**EXERCISE:** Look below for the line containing "Open the すべての日付 date dropdown". Write out that line and the rest through the last one, exactly as they appear, but without pictures.
..............................
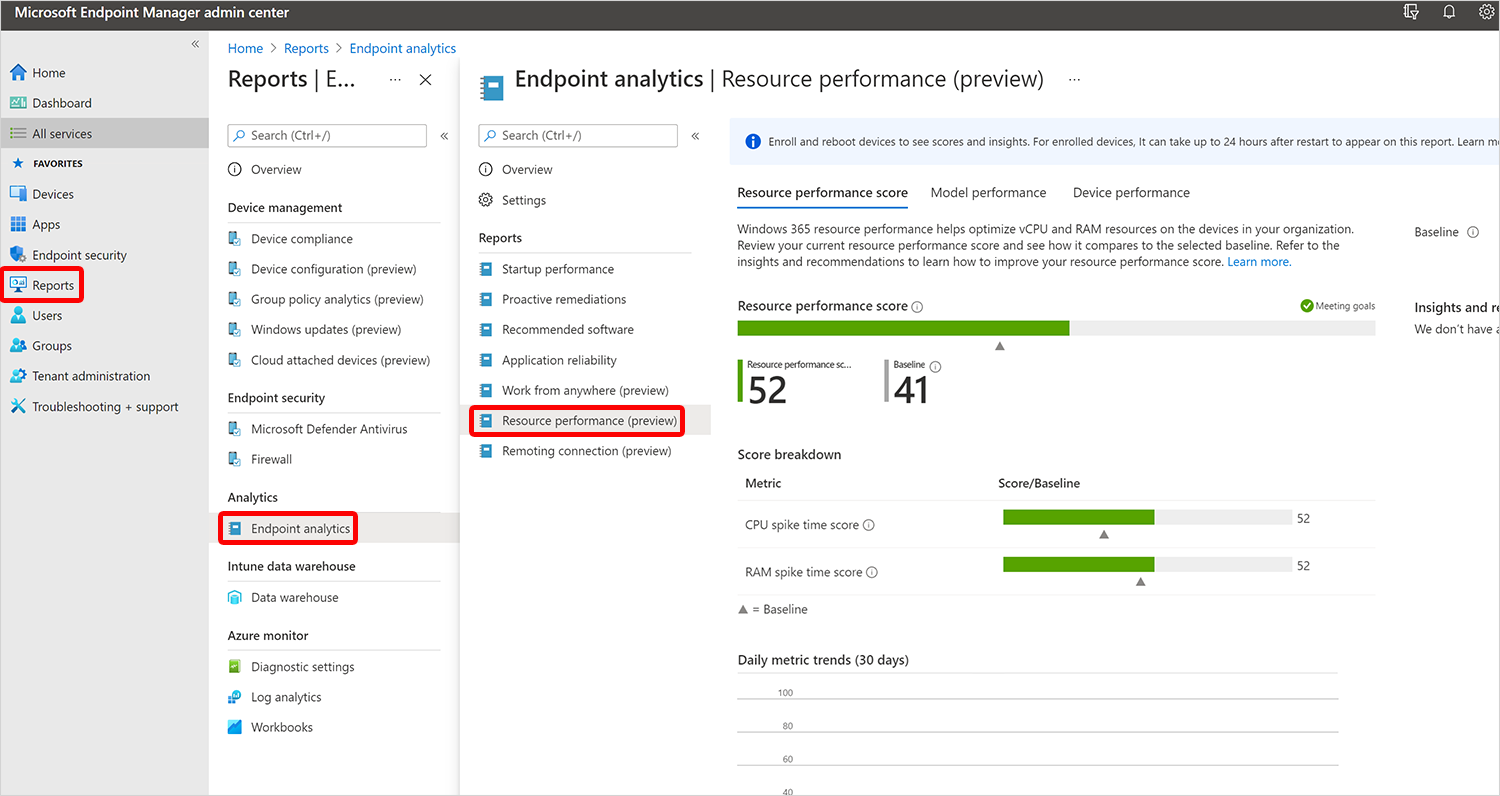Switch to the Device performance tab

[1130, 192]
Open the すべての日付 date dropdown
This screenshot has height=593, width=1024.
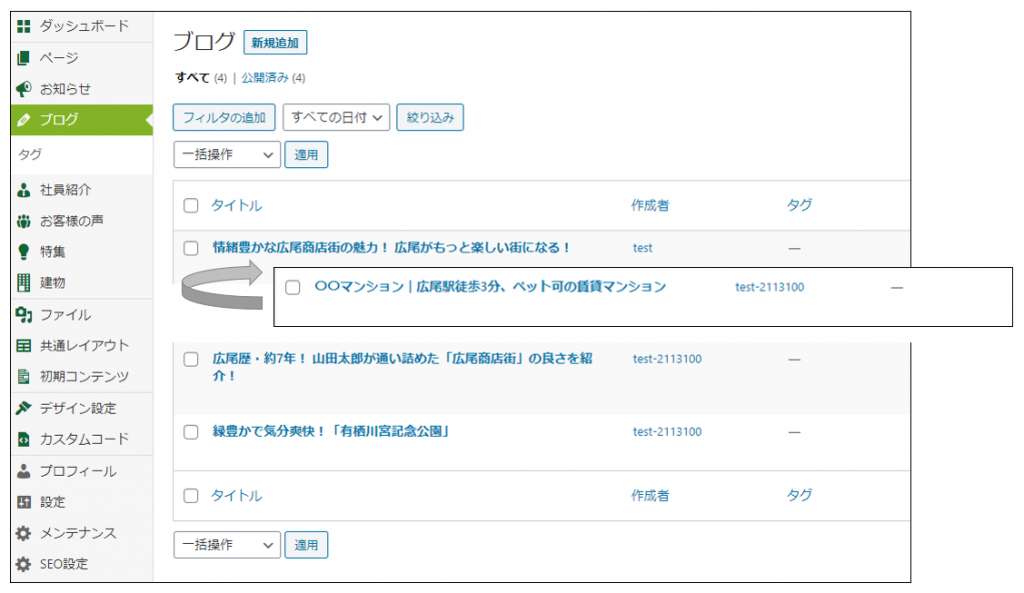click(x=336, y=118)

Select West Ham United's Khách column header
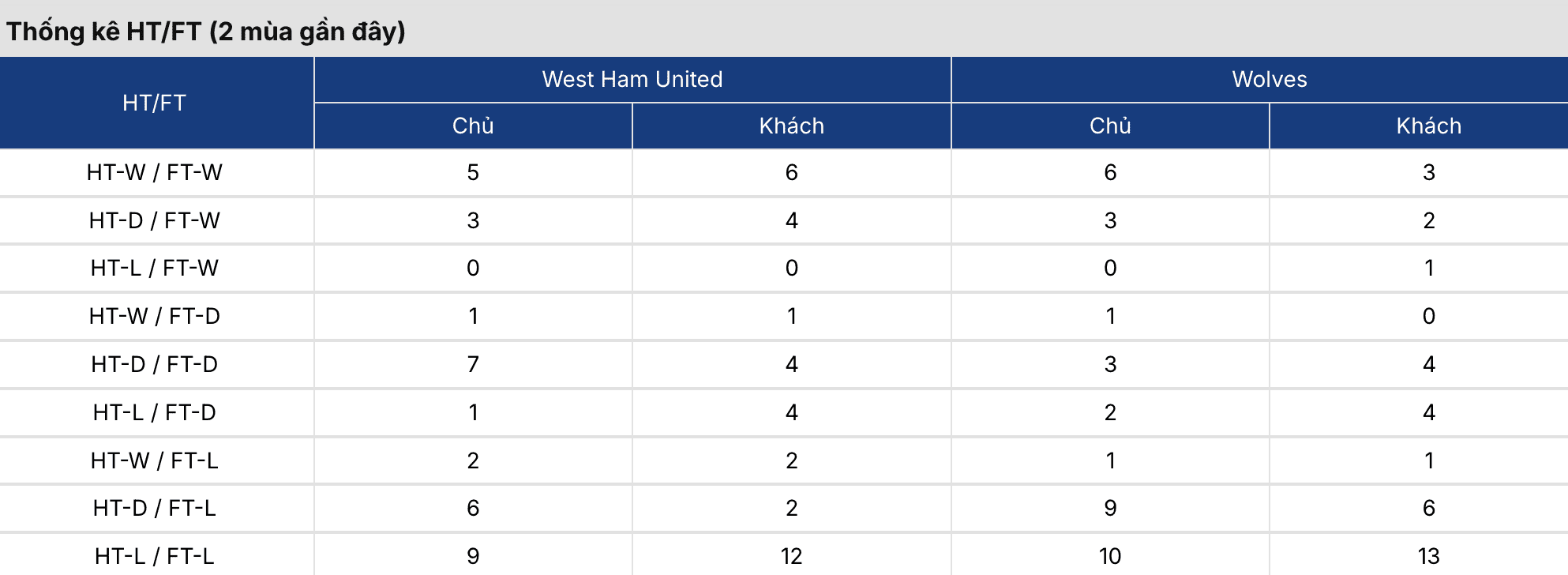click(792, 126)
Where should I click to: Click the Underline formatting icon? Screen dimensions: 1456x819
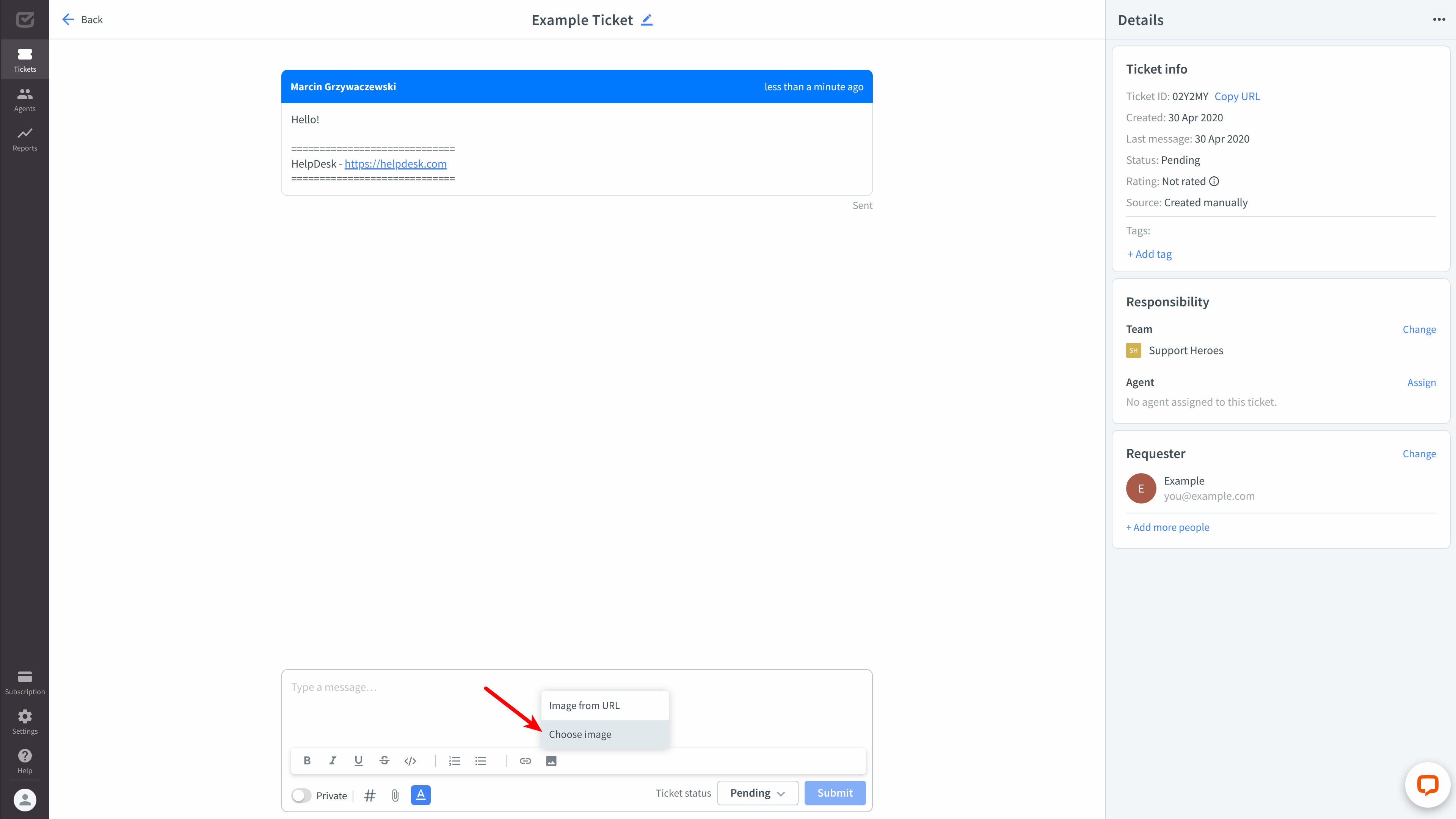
..............................
**ANSWER SECTION:**
Open the すべての日付 date dropdown
This screenshot has height=593, width=1024.
click(x=336, y=118)

Select West Ham United's Khách column header
click(792, 126)
Where should I click to: Click the Underline formatting icon? Screen dimensions: 1456x819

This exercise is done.